## Zu erledigende Aufgaben
A – Schreiben Sie bitte aus den Leserkommentaren zur Impfpflicht den Abschnitt wörtlich ab, der bei „Ich verstehe nicht, warum“ beginnt und bei „Vielen Dank dafür.“ endet.
B – Stimmen die folgenden Aussagen mit den Leserkommentaren zur Impfpflicht überein? Antworten Sie jeweils mit Ja oder Nein, und zitieren Sie die entscheidenden Worte wörtlich. (i) C. Hofmann interessiert sich für den Impfstatus der angesprochenen Person. (ii) Laut C. Hofmann stellt sich Herr Schneider gegen die Impfpflicht. (iii) Johannes Schuster sagt, er veräußere selbst permanent und täglich seine Schwäche.

## Textauszug
= = = =

C. Hofmann / 10.02.2022

Ich verstehe nicht, warum Sie uns das alles so ausführlich erklären. Ehrlich gesagt, es interessiert mich nicht, welchen Impfstatus Sie haben. Dieser Zwang zum öffentlichen Bekenntnis, einfach nur grässlich. Und darum geht es: um den Zwang. Und das irgendjemand bestimmen darf, ob ich eine Impfung brauche. Dazu sage ich laut und deutlich: Nein! Und das ist auch das wichtigste in Ihren Ausführungen, Herr Schneider, dass Sie sich ebenfalls gegen diese Impfpflicht stellen. Vielen Dank dafür.

Johannes Schuster / 10.02.2022

Auch das ist Freiheit: Ein Geimpfter im Diskurs, jedem, wie er wolle. Die Sache mit dem Innenkonflikt nachgegeben zu haben ist eine andere Baustelle im Selbstbewußtsein. Und daß die Geschmähten diese Schwachstelle ausmachen und nutzen, wer will dem Getretenen verdenken zu nutzen, was ihm zu Schaden hätte gereichen sollen ? Also ist alles menschlich: Die Rolle, die Subordination, die Selbstwerproblematik auf beiden Seiten: Der Unterjochte schafft sich den Konformen in ein Narrativ der moralischen Unterjochung: Beides ist eine Machtfrage, die nur die eine von oben, die andere von unten. Man könnte auch sagen: Er trug Uniform, was ihn vom Häftling nur dadurch unterschied: WELCHE Eigenschaft einer Aussage die Uniform hatte: Denn Uniformen trugen beide: Der Häftling und der, der eine Deutungshoheit als Option ergriff. Der Autor soll aber seinen inneren Drehspieß bitte nicht dem Subordinierten unterstellen, das wäre derbe Übertragung by proxy: Zu versuchen die eigene Schwäche narrativ zur Schwäche des anderen zu münzen. Aber auch das ist menschlich und auch ich tue das permanent und täglich, meine Schwäche veräußern, das ist eine legitime Strategie, aus dem Mangel eine Tugend zu münzen, es wäre komisch, wenn der Mensch so dumm wäre es nicht zu tun. Also liebet Euch alle, aber so, daß ich das nicht sehen muß.

= = = =

## Arbeitsmaterial
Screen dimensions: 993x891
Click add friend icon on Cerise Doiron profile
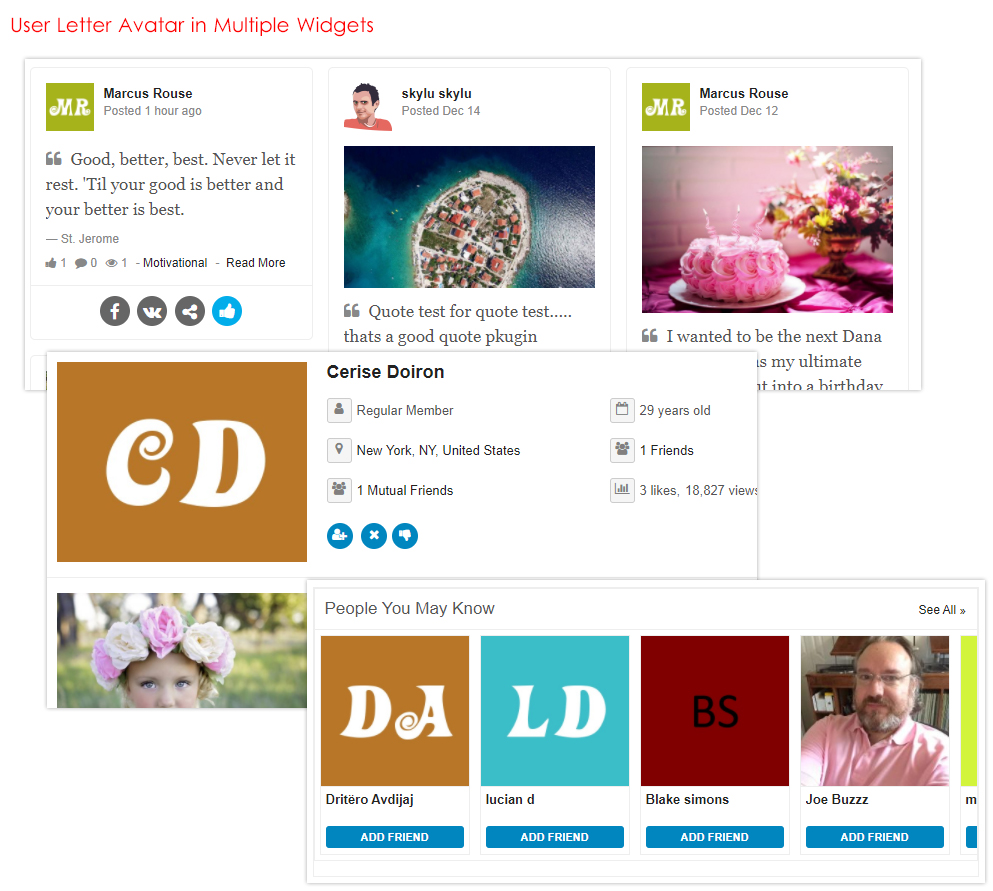340,536
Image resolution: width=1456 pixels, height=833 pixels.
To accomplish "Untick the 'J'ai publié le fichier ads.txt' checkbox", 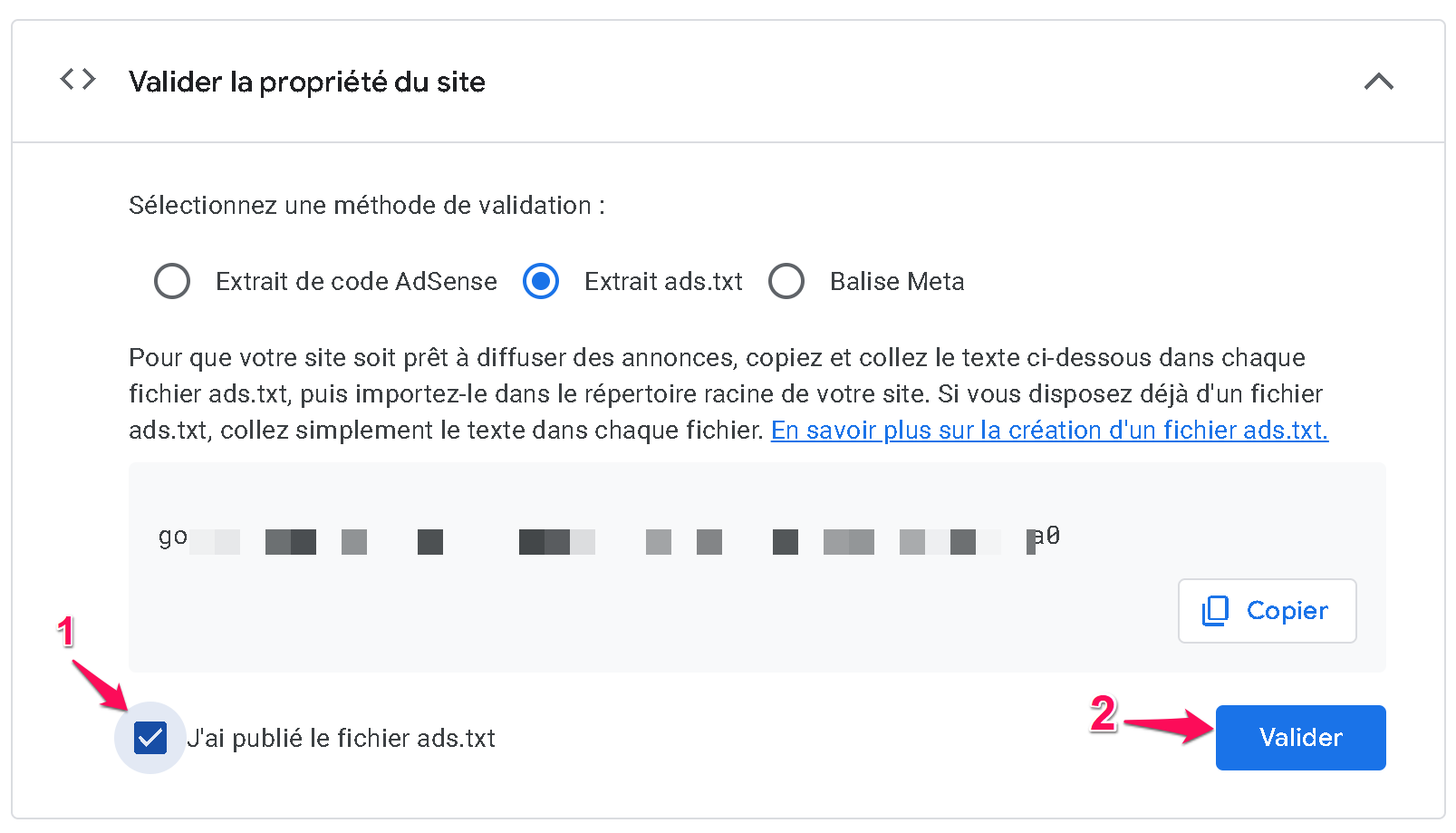I will tap(150, 738).
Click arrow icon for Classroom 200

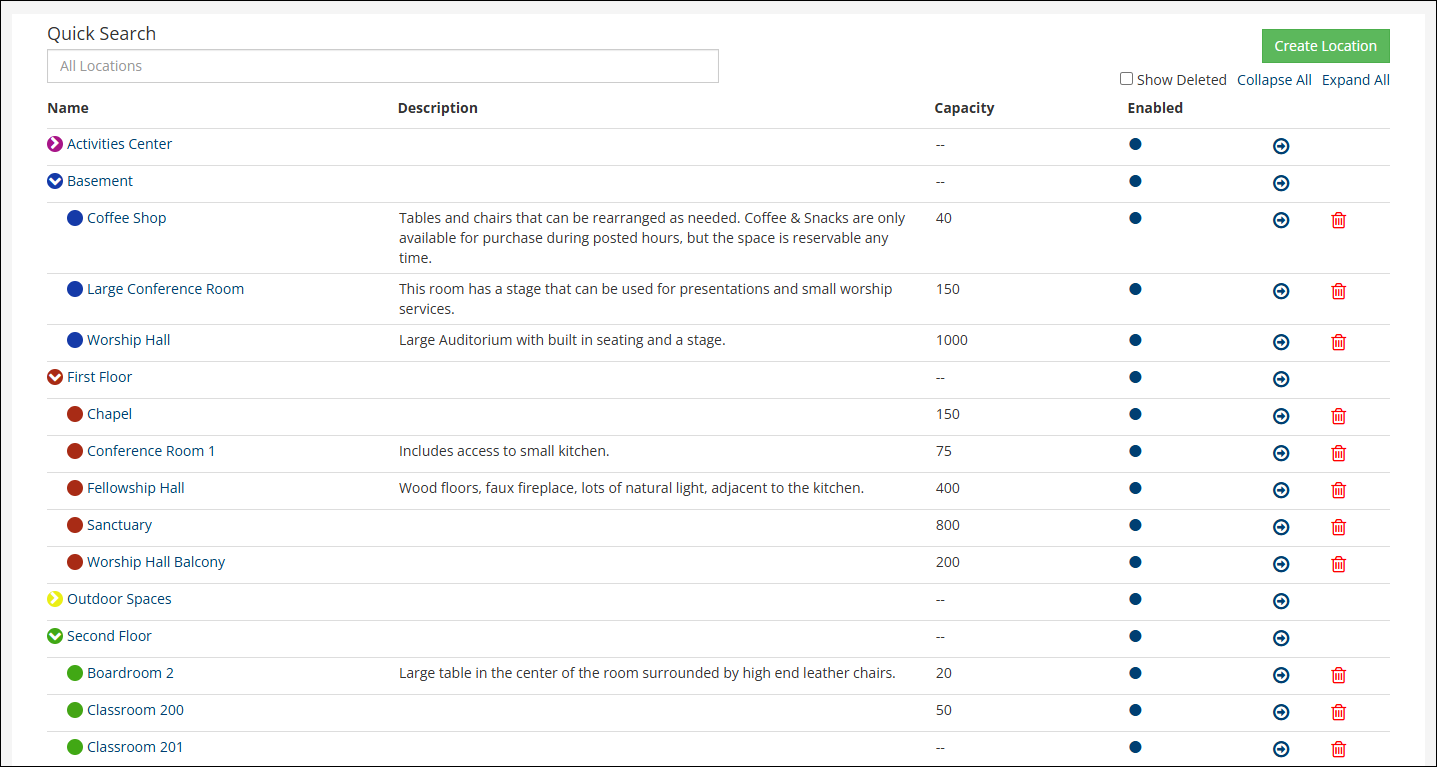pos(1281,712)
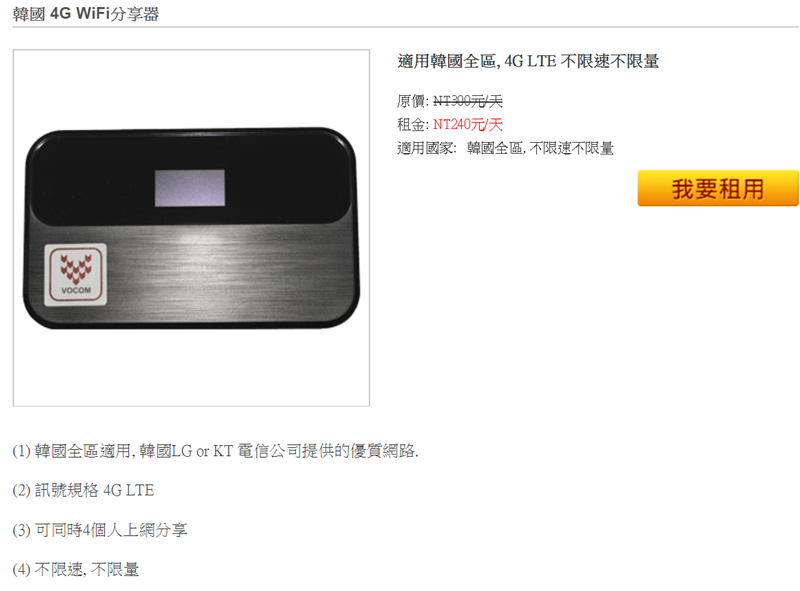Screen dimensions: 800x591
Task: Click the 韓國全區, 不限速不限量 country value text
Action: point(540,148)
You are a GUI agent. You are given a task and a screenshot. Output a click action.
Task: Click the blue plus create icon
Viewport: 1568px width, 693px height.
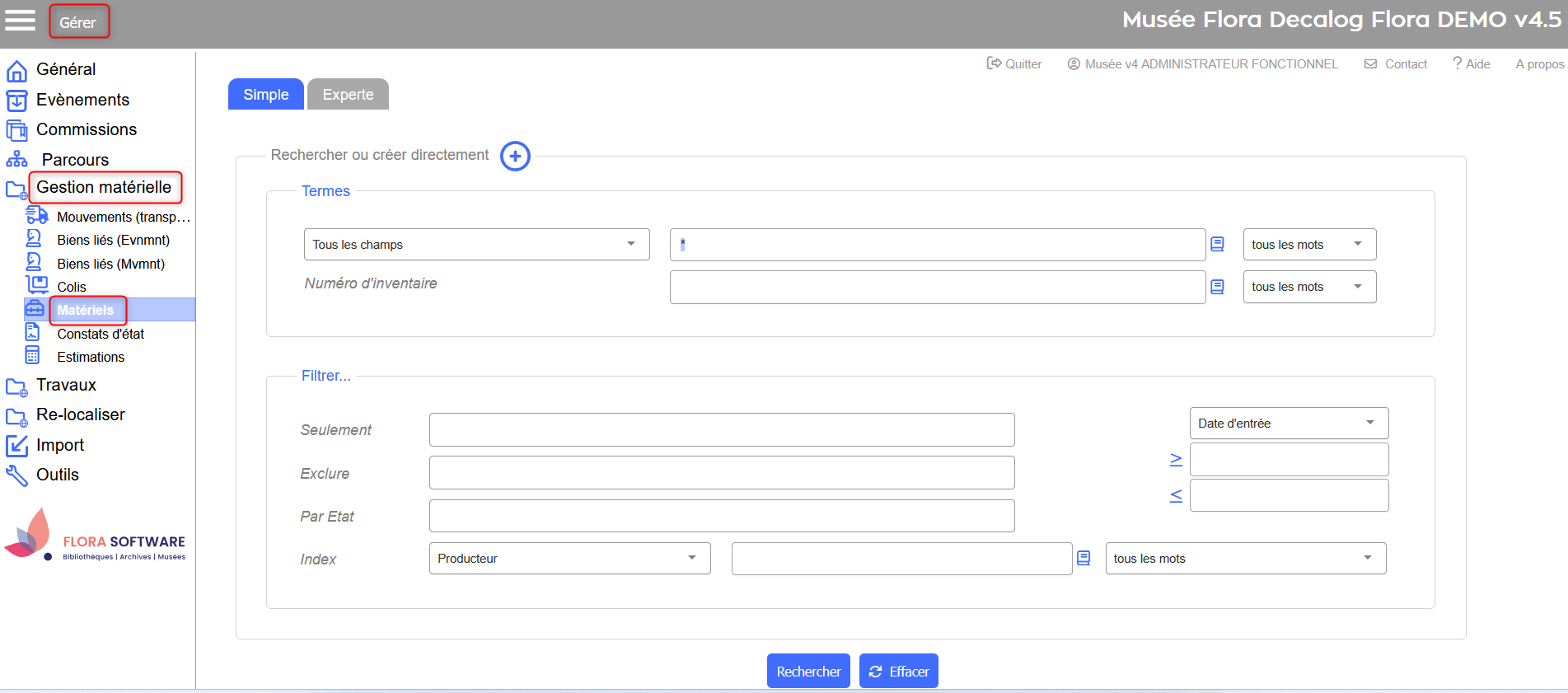click(x=515, y=157)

= = = =

## Lösungen
A –
Ich verstehe nicht, warum Sie uns das alles so ausführlich erklären. Ehrlich gesagt, es interessiert mich nicht, welchen Impfstatus Sie haben. Dieser Zwang zum öffentlichen Bekenntnis, einfach nur grässlich. Und darum geht es: um den Zwang. Und das irgendjemand bestimmen darf, ob ich eine Impfung brauche. Dazu sage ich laut und deutlich: Nein! Und das ist auch das wichtigste in Ihren Ausführungen, Herr Schneider, dass Sie sich ebenfalls gegen diese Impfpflicht stellen. Vielen Dank dafür.

B –
(i) Nein: „Ehrlich gesagt, es interessiert mich nicht, welchen Impfstatus Sie haben.“
(ii) Ja: „dass Sie sich ebenfalls gegen diese Impfpflicht stellen“
(iii) Ja: „auch ich tue das permanent und täglich, meine Schwäche veräußern“